## What is needed
Copy each of the following entries verbatim, keeping every character and line break unchanged.

Interface element entries
+ + +
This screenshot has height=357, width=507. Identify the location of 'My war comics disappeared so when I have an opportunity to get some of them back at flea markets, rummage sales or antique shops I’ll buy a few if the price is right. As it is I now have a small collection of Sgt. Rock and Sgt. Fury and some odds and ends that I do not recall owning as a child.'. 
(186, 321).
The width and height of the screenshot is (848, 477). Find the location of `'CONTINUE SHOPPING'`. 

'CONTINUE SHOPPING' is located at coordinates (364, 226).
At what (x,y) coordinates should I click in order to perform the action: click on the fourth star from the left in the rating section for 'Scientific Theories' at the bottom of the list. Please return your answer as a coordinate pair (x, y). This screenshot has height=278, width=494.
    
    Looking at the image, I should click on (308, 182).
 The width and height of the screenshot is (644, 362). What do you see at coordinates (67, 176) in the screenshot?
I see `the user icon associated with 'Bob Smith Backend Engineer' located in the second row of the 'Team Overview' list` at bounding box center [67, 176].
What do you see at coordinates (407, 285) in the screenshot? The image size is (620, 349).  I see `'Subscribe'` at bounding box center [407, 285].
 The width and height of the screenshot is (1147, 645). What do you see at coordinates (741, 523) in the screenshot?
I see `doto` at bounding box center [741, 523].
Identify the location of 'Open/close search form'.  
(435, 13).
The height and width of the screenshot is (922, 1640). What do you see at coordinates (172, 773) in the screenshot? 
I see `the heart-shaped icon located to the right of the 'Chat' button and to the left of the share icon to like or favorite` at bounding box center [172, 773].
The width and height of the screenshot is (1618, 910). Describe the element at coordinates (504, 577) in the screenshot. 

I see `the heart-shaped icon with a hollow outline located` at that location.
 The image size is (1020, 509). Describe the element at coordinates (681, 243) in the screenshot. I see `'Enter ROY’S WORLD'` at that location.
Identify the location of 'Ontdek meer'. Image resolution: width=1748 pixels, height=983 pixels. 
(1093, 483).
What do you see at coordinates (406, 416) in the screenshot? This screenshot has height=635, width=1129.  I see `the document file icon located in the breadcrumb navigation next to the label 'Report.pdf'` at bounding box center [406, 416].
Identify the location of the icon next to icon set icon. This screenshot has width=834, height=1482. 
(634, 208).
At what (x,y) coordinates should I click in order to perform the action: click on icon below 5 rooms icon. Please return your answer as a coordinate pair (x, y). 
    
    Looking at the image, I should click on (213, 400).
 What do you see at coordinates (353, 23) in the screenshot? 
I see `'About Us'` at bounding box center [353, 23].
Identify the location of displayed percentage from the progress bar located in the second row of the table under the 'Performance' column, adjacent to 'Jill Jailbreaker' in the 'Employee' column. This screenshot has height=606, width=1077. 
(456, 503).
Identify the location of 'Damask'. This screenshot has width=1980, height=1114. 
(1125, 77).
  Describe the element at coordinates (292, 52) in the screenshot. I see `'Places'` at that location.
+ + +
## Written reply
This screenshot has height=357, width=507. Identify the location of 'My war comics disappeared so when I have an opportunity to get some of them back at flea markets, rummage sales or antique shops I’ll buy a few if the price is right. As it is I now have a small collection of Sgt. Rock and Sgt. Fury and some odds and ends that I do not recall owning as a child.'. 
(186, 321).
The width and height of the screenshot is (848, 477). Find the location of `'CONTINUE SHOPPING'`. 

'CONTINUE SHOPPING' is located at coordinates (364, 226).
At what (x,y) coordinates should I click in order to perform the action: click on the fourth star from the left in the rating section for 'Scientific Theories' at the bottom of the list. Please return your answer as a coordinate pair (x, y). This screenshot has height=278, width=494.
    
    Looking at the image, I should click on (308, 182).
 The width and height of the screenshot is (644, 362). What do you see at coordinates (67, 176) in the screenshot?
I see `the user icon associated with 'Bob Smith Backend Engineer' located in the second row of the 'Team Overview' list` at bounding box center [67, 176].
What do you see at coordinates (407, 285) in the screenshot? The image size is (620, 349).  I see `'Subscribe'` at bounding box center [407, 285].
 The width and height of the screenshot is (1147, 645). What do you see at coordinates (741, 523) in the screenshot?
I see `doto` at bounding box center [741, 523].
Identify the location of 'Open/close search form'.  
(435, 13).
The height and width of the screenshot is (922, 1640). What do you see at coordinates (172, 773) in the screenshot? 
I see `the heart-shaped icon located to the right of the 'Chat' button and to the left of the share icon to like or favorite` at bounding box center [172, 773].
The width and height of the screenshot is (1618, 910). Describe the element at coordinates (504, 577) in the screenshot. 

I see `the heart-shaped icon with a hollow outline located` at that location.
 The image size is (1020, 509). Describe the element at coordinates (681, 243) in the screenshot. I see `'Enter ROY’S WORLD'` at that location.
Identify the location of 'Ontdek meer'. Image resolution: width=1748 pixels, height=983 pixels. 
(1093, 483).
What do you see at coordinates (406, 416) in the screenshot? This screenshot has height=635, width=1129.  I see `the document file icon located in the breadcrumb navigation next to the label 'Report.pdf'` at bounding box center [406, 416].
Identify the location of the icon next to icon set icon. This screenshot has width=834, height=1482. 
(634, 208).
At what (x,y) coordinates should I click in order to perform the action: click on icon below 5 rooms icon. Please return your answer as a coordinate pair (x, y). 
    
    Looking at the image, I should click on (213, 400).
 What do you see at coordinates (353, 23) in the screenshot? 
I see `'About Us'` at bounding box center [353, 23].
Identify the location of displayed percentage from the progress bar located in the second row of the table under the 'Performance' column, adjacent to 'Jill Jailbreaker' in the 'Employee' column. This screenshot has height=606, width=1077. 
(456, 503).
Identify the location of 'Damask'. This screenshot has width=1980, height=1114. 
(1125, 77).
  Describe the element at coordinates (292, 52) in the screenshot. I see `'Places'` at that location.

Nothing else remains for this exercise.